A review is being carried on the cladding at the Shay Stadium as Calderdale Council reviews it fire safety and procedures following the Grenfell Tower fire disaster.
As a result of the tragedy Calderdale Council officers have undertaken a review of fire safety and procedures in the borough including the Council’s non-schools estate.
In a report to the Corporate Asset and Facilities Management Board outlining fire safety, the Shay Stadium and King Cross Library will have their cladding reviewed.
The Shay Stadium, which is the largest building in the Council’s estate with an occupancy in excess of 10,000 people, is subject to additional rigour on fire safety and monitored very closely by the safety team and Mike Terry who is the Chair of the Shay Stadium Safety Advisory Group.

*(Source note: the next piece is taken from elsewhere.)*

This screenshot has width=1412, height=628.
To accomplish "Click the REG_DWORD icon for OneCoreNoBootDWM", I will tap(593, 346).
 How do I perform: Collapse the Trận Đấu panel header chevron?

The venue is also managed by a fully qualified health and safety officer and former member of the Council’s health and safety team.

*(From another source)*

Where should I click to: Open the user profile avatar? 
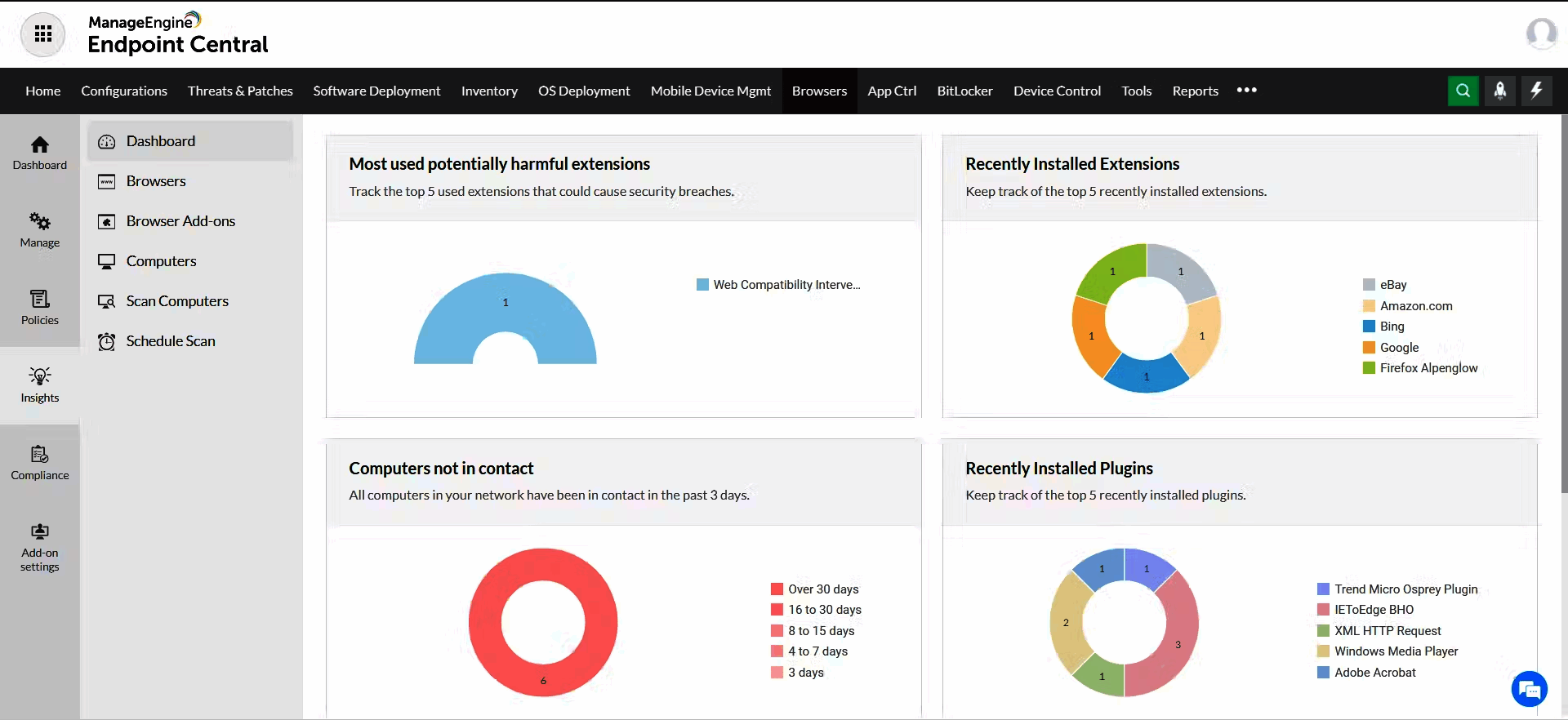[1541, 33]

In the report it says: “The Council has undertaken required identified works to improve fire safety as part of previous reviews.
“The further inspections and ongoing reviews will identify additional works that need to be addressed, which will require funding. Due to the reduced repairs revenue budget and current allocation of the capital budget either additional
funding will have to be secured or the capital programme re-prioritised and identified work not progressed.

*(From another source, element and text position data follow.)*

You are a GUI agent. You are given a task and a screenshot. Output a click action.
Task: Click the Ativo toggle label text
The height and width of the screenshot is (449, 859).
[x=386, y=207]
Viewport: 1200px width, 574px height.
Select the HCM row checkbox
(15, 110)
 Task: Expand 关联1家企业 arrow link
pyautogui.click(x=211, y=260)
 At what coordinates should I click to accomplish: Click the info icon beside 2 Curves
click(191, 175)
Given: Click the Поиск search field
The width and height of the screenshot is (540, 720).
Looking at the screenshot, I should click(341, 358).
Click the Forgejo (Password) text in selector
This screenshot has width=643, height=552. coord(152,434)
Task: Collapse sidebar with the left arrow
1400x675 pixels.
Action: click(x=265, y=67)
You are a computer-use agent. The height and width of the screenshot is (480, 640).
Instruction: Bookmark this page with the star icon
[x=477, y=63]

“There are two buildings in the corporate estate that will have their cladding reviewed but these two buildings the Shay Stadium and King Cross Library are not a concern and do not contain Aluminium Composite Materials.”
Calderdale Council has held a joint review of fire safety following the devastating fire at Grenfell Tower in London.
The joint review examined the fire safety of high rise buildings, however the scope was wider, including other comparable properties such as larger mill conversions, residential homes and schools.
Members reviewed fire safety compliance, examined the implications of installing cladding and insulation on existing buildings and whether these types of modification compromise the compartmentation in properties which is designed to slow the spread of fire.